For the most of cases, our approach has better depth than QAOA-OLSQ, except one case 15-4, the 15-qubit density 40% graph, where our depth is 11 and QAOA-OLSQ’s depth is 9. However, in this case, OLSQ takes more than 2 days to run. Our gate count is slightly worse than the QAOA-OLSQ method. But again, QAOA-OLSQ is a (near-)optimal solver and its compilation overhead is of magnitudes larger than ours. All these benchmarks are compiled within 0.3 seconds by our compiler. But it takes hours for QAOA-OLSQ when qubit number is beyond 15 and graph density is beyond 30%.
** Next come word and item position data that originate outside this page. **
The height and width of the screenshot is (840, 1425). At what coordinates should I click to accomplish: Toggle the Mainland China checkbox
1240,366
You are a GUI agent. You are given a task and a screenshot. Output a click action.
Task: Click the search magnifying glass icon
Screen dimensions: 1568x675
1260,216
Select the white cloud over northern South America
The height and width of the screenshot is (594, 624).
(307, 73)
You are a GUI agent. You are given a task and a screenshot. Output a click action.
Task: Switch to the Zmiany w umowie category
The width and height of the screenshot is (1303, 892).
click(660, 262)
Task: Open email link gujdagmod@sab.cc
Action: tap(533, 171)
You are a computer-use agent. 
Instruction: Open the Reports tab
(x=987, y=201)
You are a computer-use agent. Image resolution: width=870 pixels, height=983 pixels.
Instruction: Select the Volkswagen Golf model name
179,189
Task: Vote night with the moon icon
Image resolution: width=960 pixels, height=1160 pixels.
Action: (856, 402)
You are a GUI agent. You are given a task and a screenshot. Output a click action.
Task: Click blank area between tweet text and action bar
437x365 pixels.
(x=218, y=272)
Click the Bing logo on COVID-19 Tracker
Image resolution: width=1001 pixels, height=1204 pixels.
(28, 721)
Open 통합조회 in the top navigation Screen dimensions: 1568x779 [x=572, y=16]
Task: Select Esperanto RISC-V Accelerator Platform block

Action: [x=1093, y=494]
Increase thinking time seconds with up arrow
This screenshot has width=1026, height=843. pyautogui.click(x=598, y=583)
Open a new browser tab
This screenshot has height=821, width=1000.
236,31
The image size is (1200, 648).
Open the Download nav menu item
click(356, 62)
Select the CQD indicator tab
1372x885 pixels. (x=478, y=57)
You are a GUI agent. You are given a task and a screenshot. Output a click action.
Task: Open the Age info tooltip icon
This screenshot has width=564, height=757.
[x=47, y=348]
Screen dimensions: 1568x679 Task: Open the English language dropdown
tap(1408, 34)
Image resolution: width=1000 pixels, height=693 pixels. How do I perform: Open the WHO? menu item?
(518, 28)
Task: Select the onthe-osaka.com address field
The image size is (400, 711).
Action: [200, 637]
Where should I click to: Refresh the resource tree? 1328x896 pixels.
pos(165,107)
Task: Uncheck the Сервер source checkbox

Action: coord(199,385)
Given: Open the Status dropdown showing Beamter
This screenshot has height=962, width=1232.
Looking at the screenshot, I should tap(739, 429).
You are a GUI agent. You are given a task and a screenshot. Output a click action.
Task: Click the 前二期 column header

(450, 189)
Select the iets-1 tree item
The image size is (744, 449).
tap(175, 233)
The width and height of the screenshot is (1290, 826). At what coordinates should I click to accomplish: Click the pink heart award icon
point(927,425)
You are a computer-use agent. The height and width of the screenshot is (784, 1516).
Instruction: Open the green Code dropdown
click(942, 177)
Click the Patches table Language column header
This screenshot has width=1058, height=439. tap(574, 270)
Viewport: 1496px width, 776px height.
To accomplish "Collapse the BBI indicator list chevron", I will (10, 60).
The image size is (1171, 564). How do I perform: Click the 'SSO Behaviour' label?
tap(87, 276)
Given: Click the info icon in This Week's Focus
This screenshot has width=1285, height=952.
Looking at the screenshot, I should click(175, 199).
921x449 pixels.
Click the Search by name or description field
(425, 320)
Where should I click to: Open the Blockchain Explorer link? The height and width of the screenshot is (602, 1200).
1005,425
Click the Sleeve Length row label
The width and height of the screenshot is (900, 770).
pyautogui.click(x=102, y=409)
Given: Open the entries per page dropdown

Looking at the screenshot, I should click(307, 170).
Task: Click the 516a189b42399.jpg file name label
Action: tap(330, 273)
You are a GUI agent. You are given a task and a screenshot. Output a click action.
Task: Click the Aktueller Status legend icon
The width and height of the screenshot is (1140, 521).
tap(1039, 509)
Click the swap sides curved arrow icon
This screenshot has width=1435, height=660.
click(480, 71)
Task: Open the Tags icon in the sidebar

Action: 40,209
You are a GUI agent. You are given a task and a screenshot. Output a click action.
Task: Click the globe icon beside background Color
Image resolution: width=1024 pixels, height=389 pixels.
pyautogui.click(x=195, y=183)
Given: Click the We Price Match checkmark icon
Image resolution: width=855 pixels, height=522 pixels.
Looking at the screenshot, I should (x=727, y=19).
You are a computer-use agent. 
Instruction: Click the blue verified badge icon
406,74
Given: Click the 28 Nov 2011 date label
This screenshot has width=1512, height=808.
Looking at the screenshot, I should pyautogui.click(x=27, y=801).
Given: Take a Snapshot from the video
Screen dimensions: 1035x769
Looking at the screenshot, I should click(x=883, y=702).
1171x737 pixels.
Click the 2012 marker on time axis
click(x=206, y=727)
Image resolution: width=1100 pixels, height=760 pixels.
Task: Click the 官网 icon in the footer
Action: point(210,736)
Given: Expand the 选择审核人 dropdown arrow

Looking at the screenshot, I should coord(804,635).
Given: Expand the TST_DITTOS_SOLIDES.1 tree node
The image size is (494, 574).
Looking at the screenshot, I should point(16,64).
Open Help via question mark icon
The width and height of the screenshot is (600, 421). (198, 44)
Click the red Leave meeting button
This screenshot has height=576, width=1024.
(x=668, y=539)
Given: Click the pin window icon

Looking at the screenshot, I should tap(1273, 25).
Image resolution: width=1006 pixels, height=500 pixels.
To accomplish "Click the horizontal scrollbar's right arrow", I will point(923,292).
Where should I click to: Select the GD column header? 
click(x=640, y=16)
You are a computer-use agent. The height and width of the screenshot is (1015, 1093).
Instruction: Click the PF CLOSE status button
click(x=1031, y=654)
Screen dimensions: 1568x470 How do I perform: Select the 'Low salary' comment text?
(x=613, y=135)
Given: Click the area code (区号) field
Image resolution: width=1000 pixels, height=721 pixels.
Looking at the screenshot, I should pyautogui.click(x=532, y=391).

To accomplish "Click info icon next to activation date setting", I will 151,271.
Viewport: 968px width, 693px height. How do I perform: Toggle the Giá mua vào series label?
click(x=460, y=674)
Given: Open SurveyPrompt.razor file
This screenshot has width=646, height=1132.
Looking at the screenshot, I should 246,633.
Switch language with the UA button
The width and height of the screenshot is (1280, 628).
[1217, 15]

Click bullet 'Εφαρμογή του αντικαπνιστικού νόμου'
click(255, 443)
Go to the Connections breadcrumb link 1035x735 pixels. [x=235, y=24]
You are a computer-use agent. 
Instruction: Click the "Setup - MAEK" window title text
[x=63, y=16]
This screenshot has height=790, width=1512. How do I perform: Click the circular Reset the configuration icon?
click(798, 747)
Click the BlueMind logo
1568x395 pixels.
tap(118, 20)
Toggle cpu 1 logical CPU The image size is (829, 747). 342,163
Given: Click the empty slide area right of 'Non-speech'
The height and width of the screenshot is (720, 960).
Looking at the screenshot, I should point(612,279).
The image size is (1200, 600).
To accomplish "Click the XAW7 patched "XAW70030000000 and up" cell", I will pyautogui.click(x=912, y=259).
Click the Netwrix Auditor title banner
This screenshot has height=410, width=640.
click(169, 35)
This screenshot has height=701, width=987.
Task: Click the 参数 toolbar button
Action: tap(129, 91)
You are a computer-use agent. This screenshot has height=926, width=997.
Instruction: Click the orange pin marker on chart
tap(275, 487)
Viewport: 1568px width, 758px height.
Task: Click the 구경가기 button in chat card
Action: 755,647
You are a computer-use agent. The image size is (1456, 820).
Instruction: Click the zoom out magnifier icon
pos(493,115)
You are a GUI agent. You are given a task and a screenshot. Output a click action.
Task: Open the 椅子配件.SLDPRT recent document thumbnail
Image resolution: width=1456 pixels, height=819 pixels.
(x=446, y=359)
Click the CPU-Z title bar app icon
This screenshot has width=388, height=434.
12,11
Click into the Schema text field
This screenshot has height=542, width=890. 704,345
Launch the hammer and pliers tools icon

Table 2: Small scale Comparison
Depth Gate Count ESP
Graphs Ours QAIM Ours QAIM Ours/QAIM
10-0.3 6 11 19 23 1.27X
15-0.3 15 25 64 65 1.06X
20-0.3 22 33 119 129 1.83X
25-0.3 29 52 194 215 3.57X
10-0.5 15 22 44 49 1.35X
15-0.5 17 32 87 95 1.62X
20-0.5 24 53 159 190 6.54X
25-0.5 34 66 259 307 18.34X
10-3 6 14 24 28 1.27X
10-4 10 13 33 34 1.06X
15-4 11 19 57 60 1.20X
15-6 16 34 79 83 1.27X
20-6 17 28 107 113 1.44X
20-8 22 36 142 155 2.20X
25-8 28 47 209 219 1.83X
25-10 30 71 235 279 14.39X
Table 3: Comparison with QAOA-OLSQ
Depth Gate Count Compilation time(s)
Graphs Ours qaoa-olsq Ours qaoa-olsq Ours qaoa-olsq
10-2 4 5 12 10 0.001 0.24
10-3 6 7 22 19 0.003 33.2
10-4 11 12 32 25 0.04 283.4
12-2 3 4 16 12 0.006 0.32
12-3 8 7 26 22 0.09 4100.16
12-4 11 12 41 30 0.07 17141.2
15-2 4 6 19 16 0.26 640.5
15-4 11 9 50 40 0.04 >2 days

5.4 2-local Hamiltonian problem graphs

The results for 2-local Hamiltonian experiments are shown in Table 4. These were run on medium scale 64-qubit Google sycamore-like and IBM ring-life architectures. Our compiler beats the QAIM baseline for all 2-local benchmarks.

Table 4: Depth Comparison for 2-Local Hamtiltonian
1D Ising 2D XY 3D Heisenberg
Google Ours 40 91 103
Sycamore-64 QAIM 96 384 510
IBM Ours 86 123 104
heavy-hex-64 QAIM 87 423 483

6 Related Work

Existing compilation approaches include generic compilers that assume the gates in a circuit have a fixed set of partial order. There has been extensive study in generic compilers [37, 18, 21, 28, 29, 39, 38, 32, 33, 36, 26].

QAOA [9, 8, 10] however is a special type of application that allows commutativity among two-qubit operators. It exposes new optimization opportunity for generating better depth and fidelity circuits. Hence there has been a handful of studies for compiling and optimizing QAOA [17, 2, 32, 19, 16]. Tan et al.[32] provide a constrained SAT solver to achieve optimality. Alam et al.[2] use the heuristic of connectivity strength. Paulihedral [19] handles generic Pauli-strings in Hamiltionian simulation. 2QAN [16] proposes an algorithm that has quadratic-time complexity and uses unitary unifying to enhance the results. In particular, 2QAN not only handles QAOA circuit but also 2-local Hamiltonian simulation circuits.

But none of these studies provide performance guarantee or rigorous theoretical analysis as to how far the obtained circuit is from the optimal for multi-dimensional architectures. The consequence is that it may generate circuit with un-necessarily large depth and hence sabotage the depth advantage of QAOA or Hamiltonian simulation. Our study is the first that provides a structured method with performance guarantee for multi-dimensional architecture together with a concurrent work by Weidenfeller et al.[35]. It has low compilation overhead and hence scales to large architectures.

Refer to caption
Figure 25: Depth of random graphs with 256 nodes and different densities for IBM architecture

7 Conclusion

We present a novel pattern-based compiler framework for QAOA and 2-local Hamiltonian simulation circuit with linear bound. The pattern applies to multi-dimensional architecture. We demonstrate how to adapt it to Google Sycamore and IBM architectures. Our methodology excels in depth and gate count for both large and small scale benchmarks.